To do — Only the lines from the one containing "You are a computer-use agent." to the end of the listing below should be returned, exactly as written and without pictures.

Record set —

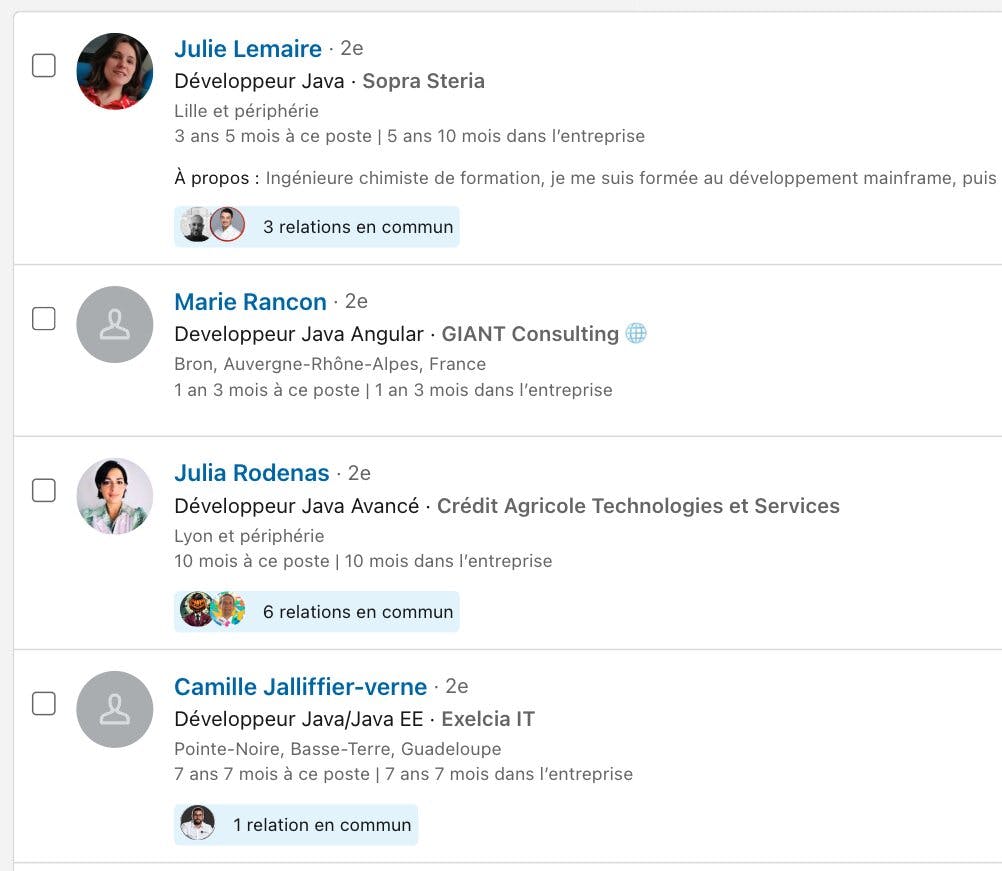Tick the checkbox beside Marie Rancon
The height and width of the screenshot is (871, 1002).
click(x=44, y=319)
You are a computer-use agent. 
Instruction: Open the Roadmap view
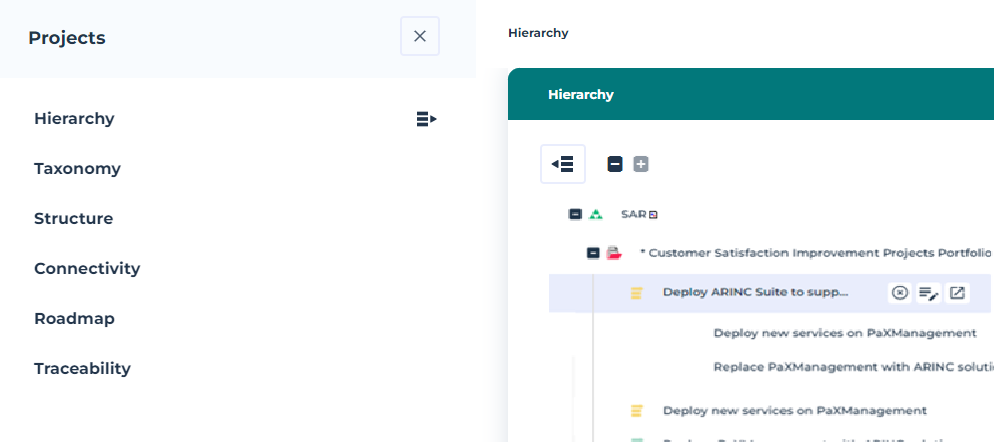point(74,319)
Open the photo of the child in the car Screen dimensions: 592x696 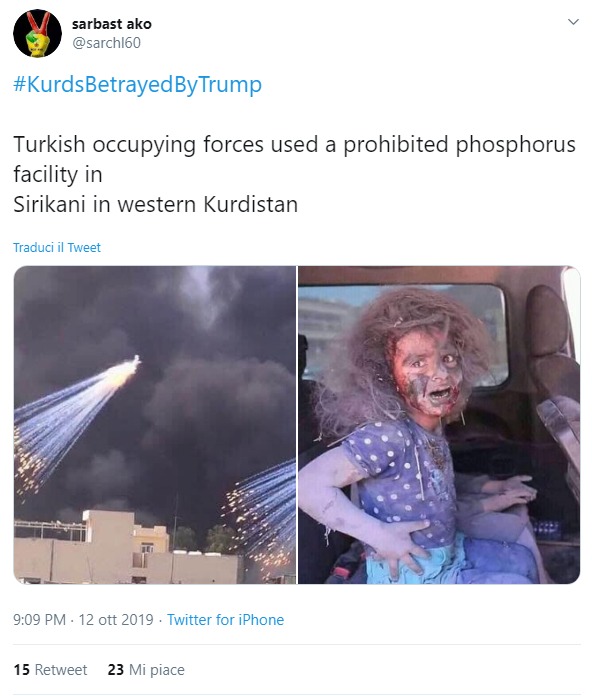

Response to the exercise —
You are a computer-use agent. 
Instruction: Open the Roadmap view
point(74,319)
Open the photo of the child in the car Screen dimensions: 592x696 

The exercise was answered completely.